■ **Short task 1**
Reproduce the rows below word for word, from the row containing "This screenshot has width=1512, height=802." through the row containing "click(766, 72)", inclusive.

■ **Extract**

######

A Post-postmodernist with Objectivist leanings, fighting to catch up with his art after serving time as a capitalist oppressor of the people.
Doug Barone retired from corporate life after 20 years in the finance industry and is fooling everyone into thinking he is a writer. Having been a corporate strategist, finance executive, and IT executive he has found almost nothing of use to him from those years except the zany people and crazy stories that no one in their right mind could ever dream up. He uses these real life experiences in his work and this separates him from other writers who never really worked a day in their lives either.
His work, his prose fiction, is focused on power, its entanglement with emotional fulfillment, the impact of institutional concentrations of authority, and our struggles in the space created between. It deals with the ontological-deontological tension of existence in a post-postmodern world, where ideas have re-emerged as vastly powerful things even in the simple acts of everyday life. Sometimes his work allows just a bit of the mystical to cross over into reality, breaking the barriers of perception, heightening a sense of the possible.

######

■ **Dataset records**
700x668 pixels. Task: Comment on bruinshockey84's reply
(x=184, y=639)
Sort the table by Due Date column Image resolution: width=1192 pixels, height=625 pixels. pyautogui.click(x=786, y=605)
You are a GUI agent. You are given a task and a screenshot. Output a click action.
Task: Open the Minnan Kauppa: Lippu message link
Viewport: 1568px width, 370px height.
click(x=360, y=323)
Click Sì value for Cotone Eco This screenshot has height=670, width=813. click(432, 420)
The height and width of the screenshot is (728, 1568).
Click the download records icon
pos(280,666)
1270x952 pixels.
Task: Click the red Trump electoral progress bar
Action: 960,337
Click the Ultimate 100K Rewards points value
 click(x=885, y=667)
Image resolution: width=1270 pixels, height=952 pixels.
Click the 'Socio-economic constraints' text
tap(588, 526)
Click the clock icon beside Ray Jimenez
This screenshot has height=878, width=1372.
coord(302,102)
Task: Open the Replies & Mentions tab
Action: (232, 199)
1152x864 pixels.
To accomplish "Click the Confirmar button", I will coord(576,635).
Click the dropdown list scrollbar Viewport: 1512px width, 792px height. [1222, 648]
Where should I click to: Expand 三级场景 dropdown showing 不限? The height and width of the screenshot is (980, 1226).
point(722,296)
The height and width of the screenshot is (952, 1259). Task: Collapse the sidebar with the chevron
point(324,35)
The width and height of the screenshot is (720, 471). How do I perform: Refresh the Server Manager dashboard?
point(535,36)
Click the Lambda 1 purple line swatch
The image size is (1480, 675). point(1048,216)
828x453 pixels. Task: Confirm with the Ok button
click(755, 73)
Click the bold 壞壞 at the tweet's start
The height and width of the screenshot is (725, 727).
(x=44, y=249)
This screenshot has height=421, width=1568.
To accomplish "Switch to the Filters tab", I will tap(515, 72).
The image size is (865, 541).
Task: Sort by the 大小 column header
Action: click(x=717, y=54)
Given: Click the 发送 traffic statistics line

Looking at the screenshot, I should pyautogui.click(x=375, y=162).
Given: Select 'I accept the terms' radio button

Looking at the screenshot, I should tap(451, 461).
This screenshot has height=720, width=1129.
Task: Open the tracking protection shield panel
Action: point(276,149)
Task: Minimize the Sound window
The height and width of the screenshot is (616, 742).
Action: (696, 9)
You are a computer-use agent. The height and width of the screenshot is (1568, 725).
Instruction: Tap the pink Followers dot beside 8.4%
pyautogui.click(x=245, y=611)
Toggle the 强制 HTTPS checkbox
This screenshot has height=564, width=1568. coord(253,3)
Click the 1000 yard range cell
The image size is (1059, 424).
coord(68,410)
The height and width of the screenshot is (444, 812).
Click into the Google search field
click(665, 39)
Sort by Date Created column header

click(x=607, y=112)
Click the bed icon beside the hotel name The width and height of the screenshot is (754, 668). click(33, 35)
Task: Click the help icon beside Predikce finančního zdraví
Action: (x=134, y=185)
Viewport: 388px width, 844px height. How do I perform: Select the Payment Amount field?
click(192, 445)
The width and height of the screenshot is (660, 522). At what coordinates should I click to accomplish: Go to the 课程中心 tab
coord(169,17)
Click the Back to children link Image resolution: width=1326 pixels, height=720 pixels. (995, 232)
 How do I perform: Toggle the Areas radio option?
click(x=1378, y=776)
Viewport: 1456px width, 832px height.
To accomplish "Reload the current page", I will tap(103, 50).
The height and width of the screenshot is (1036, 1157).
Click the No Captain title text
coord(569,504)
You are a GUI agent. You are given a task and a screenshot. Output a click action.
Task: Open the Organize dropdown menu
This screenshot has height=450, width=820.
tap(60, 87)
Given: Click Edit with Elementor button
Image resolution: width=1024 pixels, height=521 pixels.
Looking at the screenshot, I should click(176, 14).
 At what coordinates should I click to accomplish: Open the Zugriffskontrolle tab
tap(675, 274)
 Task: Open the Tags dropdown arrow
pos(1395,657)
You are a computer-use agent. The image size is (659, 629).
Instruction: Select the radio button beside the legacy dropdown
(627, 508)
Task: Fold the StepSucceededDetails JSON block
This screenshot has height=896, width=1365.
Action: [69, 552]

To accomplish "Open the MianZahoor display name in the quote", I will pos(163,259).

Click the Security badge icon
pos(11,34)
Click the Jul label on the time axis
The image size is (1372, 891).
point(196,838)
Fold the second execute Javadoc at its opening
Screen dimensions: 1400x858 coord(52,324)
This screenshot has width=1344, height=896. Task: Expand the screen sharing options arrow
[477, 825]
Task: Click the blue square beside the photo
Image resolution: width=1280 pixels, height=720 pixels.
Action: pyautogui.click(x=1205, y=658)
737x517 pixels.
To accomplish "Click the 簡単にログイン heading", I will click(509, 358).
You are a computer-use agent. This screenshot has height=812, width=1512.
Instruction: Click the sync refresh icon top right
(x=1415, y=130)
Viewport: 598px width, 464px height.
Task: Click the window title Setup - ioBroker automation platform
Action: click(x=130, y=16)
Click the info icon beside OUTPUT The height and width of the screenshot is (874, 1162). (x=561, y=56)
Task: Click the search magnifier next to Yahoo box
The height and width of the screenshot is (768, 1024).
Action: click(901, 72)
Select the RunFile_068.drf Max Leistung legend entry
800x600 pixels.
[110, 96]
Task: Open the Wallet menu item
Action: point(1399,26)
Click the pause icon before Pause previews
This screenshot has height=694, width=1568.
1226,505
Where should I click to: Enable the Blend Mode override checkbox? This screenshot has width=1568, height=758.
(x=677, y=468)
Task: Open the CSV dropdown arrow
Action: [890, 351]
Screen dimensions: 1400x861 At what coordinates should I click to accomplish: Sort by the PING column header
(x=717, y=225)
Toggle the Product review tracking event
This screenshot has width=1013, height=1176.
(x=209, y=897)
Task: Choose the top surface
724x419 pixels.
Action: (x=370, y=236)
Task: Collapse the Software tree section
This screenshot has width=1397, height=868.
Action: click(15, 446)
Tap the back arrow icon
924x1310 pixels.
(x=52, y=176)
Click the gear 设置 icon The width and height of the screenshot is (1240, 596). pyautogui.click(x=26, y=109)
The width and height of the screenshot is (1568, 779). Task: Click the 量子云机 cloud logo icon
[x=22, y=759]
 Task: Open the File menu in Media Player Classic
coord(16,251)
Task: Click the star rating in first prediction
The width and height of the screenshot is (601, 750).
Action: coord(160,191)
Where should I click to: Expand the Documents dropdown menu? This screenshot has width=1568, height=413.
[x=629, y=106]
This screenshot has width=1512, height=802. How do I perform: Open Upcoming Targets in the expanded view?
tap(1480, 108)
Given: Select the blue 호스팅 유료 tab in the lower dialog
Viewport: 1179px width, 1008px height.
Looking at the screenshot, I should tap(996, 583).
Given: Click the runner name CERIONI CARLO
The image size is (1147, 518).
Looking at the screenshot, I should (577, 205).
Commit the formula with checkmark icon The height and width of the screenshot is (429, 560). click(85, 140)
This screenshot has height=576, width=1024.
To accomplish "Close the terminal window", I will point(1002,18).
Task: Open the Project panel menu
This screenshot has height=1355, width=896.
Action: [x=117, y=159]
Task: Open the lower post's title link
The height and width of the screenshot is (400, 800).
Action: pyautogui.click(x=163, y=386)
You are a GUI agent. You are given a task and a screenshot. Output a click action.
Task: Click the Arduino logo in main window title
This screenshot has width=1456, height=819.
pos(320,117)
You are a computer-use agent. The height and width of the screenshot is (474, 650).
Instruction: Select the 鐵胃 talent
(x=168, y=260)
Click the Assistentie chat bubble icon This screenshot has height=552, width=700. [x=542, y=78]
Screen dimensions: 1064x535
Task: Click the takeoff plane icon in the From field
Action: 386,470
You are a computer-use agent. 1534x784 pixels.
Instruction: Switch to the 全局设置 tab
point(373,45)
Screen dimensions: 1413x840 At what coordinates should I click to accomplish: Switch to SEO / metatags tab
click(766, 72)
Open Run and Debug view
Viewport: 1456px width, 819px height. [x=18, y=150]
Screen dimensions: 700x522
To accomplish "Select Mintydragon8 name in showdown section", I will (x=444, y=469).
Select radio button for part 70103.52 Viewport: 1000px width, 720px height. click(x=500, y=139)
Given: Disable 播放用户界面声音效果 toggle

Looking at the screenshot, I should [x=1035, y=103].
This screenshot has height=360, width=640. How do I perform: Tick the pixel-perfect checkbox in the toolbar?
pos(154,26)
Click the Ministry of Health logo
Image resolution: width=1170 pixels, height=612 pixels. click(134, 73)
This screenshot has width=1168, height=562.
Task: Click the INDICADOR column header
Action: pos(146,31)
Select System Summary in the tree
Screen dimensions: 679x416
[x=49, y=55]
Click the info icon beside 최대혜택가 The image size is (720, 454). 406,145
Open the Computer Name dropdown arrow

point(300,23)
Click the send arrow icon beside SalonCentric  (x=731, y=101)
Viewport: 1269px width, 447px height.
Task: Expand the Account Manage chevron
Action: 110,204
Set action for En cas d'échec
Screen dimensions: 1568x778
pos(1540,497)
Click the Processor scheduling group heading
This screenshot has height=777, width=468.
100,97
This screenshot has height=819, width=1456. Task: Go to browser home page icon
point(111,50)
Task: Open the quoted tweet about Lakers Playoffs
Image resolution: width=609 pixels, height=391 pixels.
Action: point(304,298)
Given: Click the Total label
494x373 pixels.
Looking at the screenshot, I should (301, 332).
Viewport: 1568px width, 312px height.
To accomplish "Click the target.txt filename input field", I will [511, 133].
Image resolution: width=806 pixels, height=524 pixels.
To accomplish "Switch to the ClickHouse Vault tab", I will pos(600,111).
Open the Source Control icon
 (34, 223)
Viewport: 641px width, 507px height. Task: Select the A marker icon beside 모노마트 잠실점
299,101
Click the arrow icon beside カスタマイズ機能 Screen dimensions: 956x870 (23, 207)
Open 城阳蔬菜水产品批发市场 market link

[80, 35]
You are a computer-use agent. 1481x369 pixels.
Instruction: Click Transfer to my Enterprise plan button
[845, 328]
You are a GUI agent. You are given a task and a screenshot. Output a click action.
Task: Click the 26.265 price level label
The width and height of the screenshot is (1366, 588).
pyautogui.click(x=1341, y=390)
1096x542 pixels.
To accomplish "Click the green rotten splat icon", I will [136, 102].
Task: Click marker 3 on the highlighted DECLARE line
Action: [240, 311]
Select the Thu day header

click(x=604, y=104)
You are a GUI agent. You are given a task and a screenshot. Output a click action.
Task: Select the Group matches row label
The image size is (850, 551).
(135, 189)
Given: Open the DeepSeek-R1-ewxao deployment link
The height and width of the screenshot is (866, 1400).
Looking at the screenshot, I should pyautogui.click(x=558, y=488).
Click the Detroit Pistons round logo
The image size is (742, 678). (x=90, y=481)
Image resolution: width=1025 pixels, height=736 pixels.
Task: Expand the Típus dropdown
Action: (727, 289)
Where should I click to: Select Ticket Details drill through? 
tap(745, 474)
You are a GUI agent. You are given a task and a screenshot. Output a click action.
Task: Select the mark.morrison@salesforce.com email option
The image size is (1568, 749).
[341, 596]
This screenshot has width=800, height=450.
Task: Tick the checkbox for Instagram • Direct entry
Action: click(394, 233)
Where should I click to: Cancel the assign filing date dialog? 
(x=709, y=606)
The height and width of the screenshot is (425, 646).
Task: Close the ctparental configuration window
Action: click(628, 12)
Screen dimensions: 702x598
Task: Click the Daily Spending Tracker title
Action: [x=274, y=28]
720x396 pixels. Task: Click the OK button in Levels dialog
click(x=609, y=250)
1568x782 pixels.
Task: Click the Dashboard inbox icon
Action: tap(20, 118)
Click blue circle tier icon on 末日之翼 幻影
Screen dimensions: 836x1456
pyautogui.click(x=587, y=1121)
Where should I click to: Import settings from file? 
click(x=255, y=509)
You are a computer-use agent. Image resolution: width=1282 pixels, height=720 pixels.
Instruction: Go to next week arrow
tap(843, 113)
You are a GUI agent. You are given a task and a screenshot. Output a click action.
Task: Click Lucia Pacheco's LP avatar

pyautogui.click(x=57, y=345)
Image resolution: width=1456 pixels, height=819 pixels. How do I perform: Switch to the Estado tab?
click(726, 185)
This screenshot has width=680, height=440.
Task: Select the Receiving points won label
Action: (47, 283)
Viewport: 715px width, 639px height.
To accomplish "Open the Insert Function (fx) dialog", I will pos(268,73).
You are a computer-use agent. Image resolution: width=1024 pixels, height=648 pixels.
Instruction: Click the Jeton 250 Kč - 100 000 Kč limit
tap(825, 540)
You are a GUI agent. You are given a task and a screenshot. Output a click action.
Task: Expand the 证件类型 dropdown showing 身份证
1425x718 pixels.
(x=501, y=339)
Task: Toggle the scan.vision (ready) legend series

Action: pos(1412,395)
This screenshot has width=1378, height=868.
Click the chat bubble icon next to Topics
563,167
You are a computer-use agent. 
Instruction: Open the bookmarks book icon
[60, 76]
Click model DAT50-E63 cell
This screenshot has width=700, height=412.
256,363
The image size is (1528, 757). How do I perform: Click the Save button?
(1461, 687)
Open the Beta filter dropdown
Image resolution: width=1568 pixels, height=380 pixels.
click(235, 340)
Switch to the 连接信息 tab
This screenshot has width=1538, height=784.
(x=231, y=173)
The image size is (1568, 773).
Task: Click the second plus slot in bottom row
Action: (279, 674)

######

■ **Short task 2**
Quote the author bio verbatim between "His work, his" and "of the possible.", inclusive.

■ **Task response 1**
This screenshot has width=1512, height=802. How do I perform: Open Upcoming Targets in the expanded view?
tap(1480, 108)
Given: Select the blue 호스팅 유료 tab in the lower dialog
Viewport: 1179px width, 1008px height.
Looking at the screenshot, I should tap(996, 583).
Given: Click the runner name CERIONI CARLO
The image size is (1147, 518).
Looking at the screenshot, I should (577, 205).
Commit the formula with checkmark icon The height and width of the screenshot is (429, 560). click(85, 140)
This screenshot has height=576, width=1024.
To accomplish "Close the terminal window", I will point(1002,18).
Task: Open the Project panel menu
This screenshot has height=1355, width=896.
Action: [x=117, y=159]
Task: Open the lower post's title link
The height and width of the screenshot is (400, 800).
Action: pyautogui.click(x=163, y=386)
You are a GUI agent. You are given a task and a screenshot. Output a click action.
Task: Click the Arduino logo in main window title
This screenshot has width=1456, height=819.
pos(320,117)
You are a computer-use agent. The height and width of the screenshot is (474, 650).
Instruction: Select the 鐵胃 talent
(x=168, y=260)
Click the Assistentie chat bubble icon This screenshot has height=552, width=700. [x=542, y=78]
Screen dimensions: 1064x535
Task: Click the takeoff plane icon in the From field
Action: 386,470
You are a computer-use agent. 1534x784 pixels.
Instruction: Switch to the 全局设置 tab
point(373,45)
Screen dimensions: 1413x840 At what coordinates should I click to accomplish: Switch to SEO / metatags tab
click(766, 72)

■ **Task response 2**
His work, his prose fiction, is focused on power, its entanglement with emotional fulfillment, the impact of institutional concentrations of authority, and our struggles in the space created between. It deals with the ontological-deontological tension of existence in a post-postmodern world, where ideas have re-emerged as vastly powerful things even in the simple acts of everyday life. Sometimes his work allows just a bit of the mystical to cross over into reality, breaking the barriers of perception, heightening a sense of the possible.